We applied a method sensor to java.util.logging.Logger.setLevel() and we actually located the needle in a haystack - the PurePath that appears to change the logging level to Trace. Great! But... why is it happening? Unfortunately, the setLevel() method is called many times (770) in this PurePath and in others, nearly always with 'null' and occasionally with 'INFO'. Near the bottom of the PurePath of interest, we see setLevel() called with a parameter of 'ALL'. That's the needle. But we don't understand why it's happening in order to understand it well enough to prevent in the future.
When I look at the Methods dashlet, the Methods Hotspots dashlet for the calling stack to setLevel(), or in the PurePath Tree, the call stack presented is incomplete. Dynatrace appears to be telling me that setLevel() is being called directly by weblogic.wsee.server.servlet.BaseWSServlet.service(). When I do a Source Lookup > Decompile Source Code, the resulting code does not show any direct calls from BaseWSServlet.service() to setLevel().
So my question is: how do I get a complete stack trace to setLevel(), but only when the value of the parameter passed is "ALL"? There are far too many calls to the method otherwise. Is there some kind of action I can configure as part of a Business Transaction that's akin to "dump the current thread call stack when the parameter passed to setLevel() is 'ALL' "?
Depending on whether you suspect weblogic or your own code, you could try shotgunning a package. If it's weblogic that you suspect, you could try shotgunning the weblogic.wsee.server.servlet package.
If you suspect one of your own, you'll have to shotgun your own business packages.
If you do this, note that you're walking a thin line between killing your server with overinstrumentation and actually finding the bug, choose the packages that you instrument like this carefully. You may want to try it in a test setup to see how much additional instrumentation this would mean.
You could set up a "Configuration" at the system profile level to be able to quickly switch this extra instrumentation off and on.

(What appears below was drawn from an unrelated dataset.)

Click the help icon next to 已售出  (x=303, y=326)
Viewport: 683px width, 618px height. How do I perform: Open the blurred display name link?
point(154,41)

The hope is that by shotgunning these packages you're able to restrict the area of code that you have to look through.
All this shotgunning is necessary because the needle is too small to be hit by the auto sensor information (at least that's what I assume).
Shotgunning was used in the olden days before auto-sensor information was available.
You'd define a sensor rule for a package and instrument all methods in it by putting an asterisk as the method rule.
This would give you a very exact picture of your program's logic in exchange for a relatively high instrumentation overhead penalty.
It still works, and when you're looking for the call stack of a method that's 0.41ms once per week it's probably the only reliable approach.
Thanks for the feedback, Peter. I'm assuming "shotgunning" means instrumenting all methods in a package. We'll keep digging before going that route by first trying to reproduce the problem in a lower environment. I was hoping I was unaware of a feature but can see that this would be a big ask in terms of potential overhead.
The System Profile Configurations has kind of blown past me before. In case anyone else comes across this posting and also is unaware of that feature, here's a link: https://www.dynatrace.com/support/doc/appmon/admin...
Mike, Another approach to consider:
When viewing a purepath which contains an explicit call to setLevel(), try displaying "Show All Nodes". This should give you the complete call tree above setLevel() so you can really see who's calling setLevel(). "Show All Nodes" is a link in the upper right corner of the lower panel of the Purepath dashlet.
Let us know if this works, as there's additional alternative ideas as well before you go to Shotgun instrumentation.
Then the next option is to use the CPU Sampler and run it for enough time to capture the necessary features. Since you don't know when it's going to happen, try running the CPU Sampler at a reasonable rate, but run it for many hours/days. Yes it will consume some CPU itself, but will likely be cheaper than running wildcard instrumentation.
Understood about the CPU sampling, but I just don't see that working. The method in question's execution time is recorded by Dynatrace at 0.41ms and occurs very infrequently (~once a week). I just don't think the possibility of hitting in this small window of time will be worth the additional overhead of the sampling.
I do appreciate the lifeline(s). I'm cautiously optimistic that we lucked out by looking in the right cubbyhole in the system to have a theory as to how this is happening.
Rajesh: Don't think I'd be able to do that through the forums; too much confidential info in there.
As an update, we have located the use case that causes our problem so we've staunched the bleeding. We don't understand exactly how that use case causes the trace-level logging but it's a use case that's under our control. So I'm going to pull the ripcord on further digging - I've got lost time to make up. 😉 I do have a lingering suspicion that this would be a good product feature -- the ability to have an action to dump the current threads' stacks when a precise condition occurs -- but I hope never to be in need of it again. Lightning never strikes twice, eh?
I do appreciate your interest in following up.
Hmm, yes, that might be a useful feature in some cases. The main problem is that getting the stack trace from inside the agent is very time consuming (all the string handling and so on), so you'd have to be very careful with overhead, but in your case it would have been the perfect tool.